◆ Trecho da fonte:
┏━━

26 Mai 2022
Por ordem de grandeza, o cargo mais público da Igreja Católica, e certamente o de maior responsabilidade, é o papado. Nada mais chega perto, mas em um distante segundo lugar pode-se colocar o Cardeal Secretário de Estado do Vaticano, talvez seguido pelos cardeais-arcebispos das principais áreas metropolitanas como Paris, Londres e Nova York.
O comentário é de John L. Allen Jr., jornalista vaticanista, publicado por Crux, 24-05-2022.
A exposição pública, no entanto, é apenas uma medida da dificuldade de um trabalho. Se quisermos falar sobre o quão desafiador é um show em particular, um forte argumento pode ser feito de que a única tarefa mais difícil na Igreja Católica pertence ao sostituto, ou “substituto”, na Secretaria de Estado do Vaticano.
O sostituto – tecnicamente, o sostituto per affari generali – é, efetivamente, o chefe de gabinete do papa e, por tradição, o único funcionário do Vaticano com o direito de ver o papa sem agendamento. Na maioria dos dias, é o sostituto quem faz o trabalho de perna para cerca de 90% das decisões que um papa precisa tomar. No século 20, dois ex- sostituti se tornaram papas, Bento XV e Paulo VI. A maioria dos demais se tornou cardeais extremamente influentes, incluindo Alfredo Ottaviani, Domenico Tardini, Govanni Benelli e, mais recentemente, Giovanni Battista Re.
Tudo isso vem à mente à luz do testemunho mais recente do cardeal italiano Angelo Becciu, o principal réu no “Julgamento do Século” do Vaticano relacionado a um malfadado negócio de US$ 400 milhões em Londres. Becciu, um ex- sostituto, testemunhou pela terceira e, presumivelmente, última vez perante o tribunal na semana passada.

┗━━

◆ Material coletado:
┏━━

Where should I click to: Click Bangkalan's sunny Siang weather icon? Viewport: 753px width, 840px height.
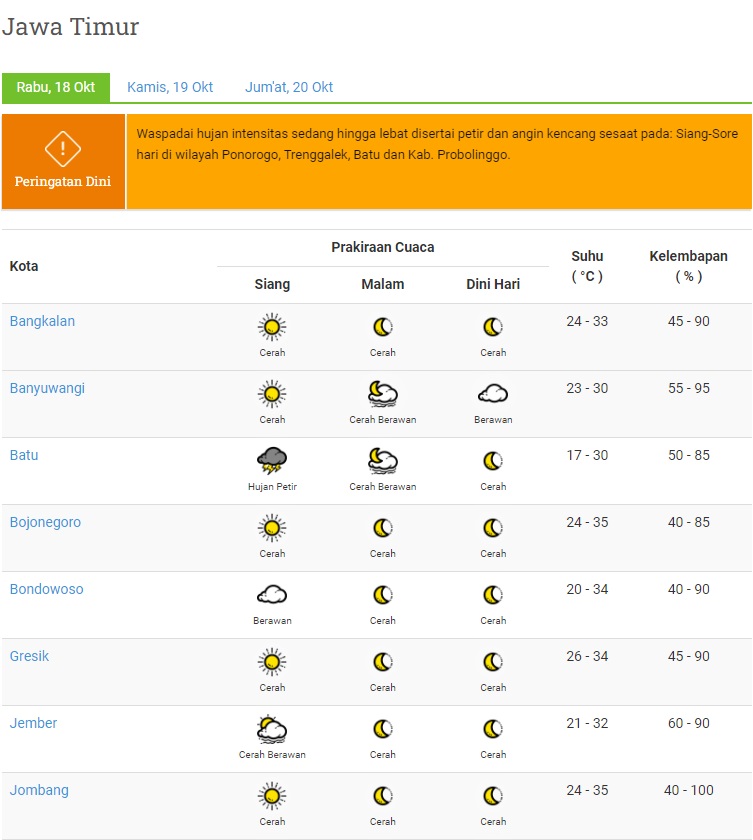[x=272, y=326]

┗━━

◆ Tarefas:
(1) Troque "exposição pública" por "visibilidade pública" e reescreva tudo de "O comentário é" até "Estado do Vaticano." no trecho da fonte.
(2) Quais áreas metropolitanas o trecho da fonte menciona como exemplos de sede dos cardeais-arcebispos?

◆ Soluções:
(1)
O comentário é de John L. Allen Jr., jornalista vaticanista, publicado por Crux, 24-05-2022.
A visibilidade pública, no entanto, é apenas uma medida da dificuldade de um trabalho. Se quisermos falar sobre o quão desafiador é um show em particular, um forte argumento pode ser feito de que a única tarefa mais difícil na Igreja Católica pertence ao sostituto, ou “substituto”, na Secretaria de Estado do Vaticano.

(2) Paris, Londres e Nova York.